The simulation achieved a minimum detectable defect size of 4 mm (derivative) for both polyethylene and void defects (FWHM and derivative).

4.

The experiment detected polyethylene defects at a minimum size of 8 mm (FWHM) and void defects at 4 mm (derivative).

5. Discussion

Perfect alignment between infrared thermal and FEA-simulated images is difficult to obtain. However, the simulated results are difficult to distinguish from the discriminators those provided by GAN. CycleGAN addresses this by learning to translate between the two image domains without requiring paired data [10].

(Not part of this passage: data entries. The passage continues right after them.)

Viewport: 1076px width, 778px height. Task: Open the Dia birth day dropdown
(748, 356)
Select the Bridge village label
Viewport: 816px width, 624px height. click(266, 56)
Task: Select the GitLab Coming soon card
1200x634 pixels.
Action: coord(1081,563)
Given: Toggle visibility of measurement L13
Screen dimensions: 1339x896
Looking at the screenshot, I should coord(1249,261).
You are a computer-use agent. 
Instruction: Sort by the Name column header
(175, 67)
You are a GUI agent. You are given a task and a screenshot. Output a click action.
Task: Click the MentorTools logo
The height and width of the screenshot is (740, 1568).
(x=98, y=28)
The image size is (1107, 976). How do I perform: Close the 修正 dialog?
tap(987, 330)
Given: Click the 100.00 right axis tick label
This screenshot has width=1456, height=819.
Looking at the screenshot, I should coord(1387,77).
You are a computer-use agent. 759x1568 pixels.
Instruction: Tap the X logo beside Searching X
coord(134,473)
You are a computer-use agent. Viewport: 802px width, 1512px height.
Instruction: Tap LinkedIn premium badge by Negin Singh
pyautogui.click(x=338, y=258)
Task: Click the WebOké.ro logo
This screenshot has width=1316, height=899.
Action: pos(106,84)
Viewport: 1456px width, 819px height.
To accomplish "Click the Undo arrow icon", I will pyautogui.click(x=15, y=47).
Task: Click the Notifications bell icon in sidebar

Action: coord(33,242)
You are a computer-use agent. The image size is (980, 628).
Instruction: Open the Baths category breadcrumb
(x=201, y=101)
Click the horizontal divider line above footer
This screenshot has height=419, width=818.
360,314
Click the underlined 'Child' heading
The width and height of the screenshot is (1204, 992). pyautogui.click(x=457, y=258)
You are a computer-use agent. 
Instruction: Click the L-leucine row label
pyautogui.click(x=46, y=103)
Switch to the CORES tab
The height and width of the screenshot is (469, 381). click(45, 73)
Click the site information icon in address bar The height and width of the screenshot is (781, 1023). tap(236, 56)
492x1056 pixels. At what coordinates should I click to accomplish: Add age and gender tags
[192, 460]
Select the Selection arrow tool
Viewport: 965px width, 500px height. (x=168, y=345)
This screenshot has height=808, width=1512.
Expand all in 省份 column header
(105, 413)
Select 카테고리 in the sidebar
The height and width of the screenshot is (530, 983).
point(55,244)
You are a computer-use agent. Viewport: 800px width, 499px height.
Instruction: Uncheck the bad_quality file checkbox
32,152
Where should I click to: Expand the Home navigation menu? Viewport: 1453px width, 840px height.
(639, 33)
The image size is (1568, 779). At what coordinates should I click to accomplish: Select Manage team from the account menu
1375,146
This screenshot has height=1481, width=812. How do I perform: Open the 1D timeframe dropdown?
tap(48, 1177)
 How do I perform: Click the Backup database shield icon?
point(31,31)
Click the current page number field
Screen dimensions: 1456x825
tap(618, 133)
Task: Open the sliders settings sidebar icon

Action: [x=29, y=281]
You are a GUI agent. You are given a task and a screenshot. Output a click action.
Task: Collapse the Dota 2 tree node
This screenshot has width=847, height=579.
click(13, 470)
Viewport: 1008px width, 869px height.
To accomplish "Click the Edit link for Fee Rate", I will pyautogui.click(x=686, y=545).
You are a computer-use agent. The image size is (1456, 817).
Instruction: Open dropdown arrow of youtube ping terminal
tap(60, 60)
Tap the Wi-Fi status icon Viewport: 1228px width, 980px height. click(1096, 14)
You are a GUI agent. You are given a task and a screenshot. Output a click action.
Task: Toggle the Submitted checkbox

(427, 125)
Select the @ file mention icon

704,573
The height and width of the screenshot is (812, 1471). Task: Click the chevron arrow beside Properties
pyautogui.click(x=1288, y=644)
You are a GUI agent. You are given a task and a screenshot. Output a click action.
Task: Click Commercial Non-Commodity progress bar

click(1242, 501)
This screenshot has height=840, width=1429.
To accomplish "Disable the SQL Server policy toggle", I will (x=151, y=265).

In this study, we leverage the CycleGAN model to learn the translation between collected infrared thermal images and FEA simulated images. The 2000 iterations can reach the convergence. The differences between Generator G and F are decreasing as the iterations increase. Furthermore, the differences between the discriminators X and Y can decrease after 2000 iterations, as shown in Figure 2.

6. Conclusions

Two main conclusions can be drawn based on the results of the current study:

• For estimating defect size, the derivative method demonstrated good performance in the simulation, whereas the FWHM method yielded better results in the experiment.
• Further refinement of the CycleGAN model is necessary before it can be reliably used for defect predictions.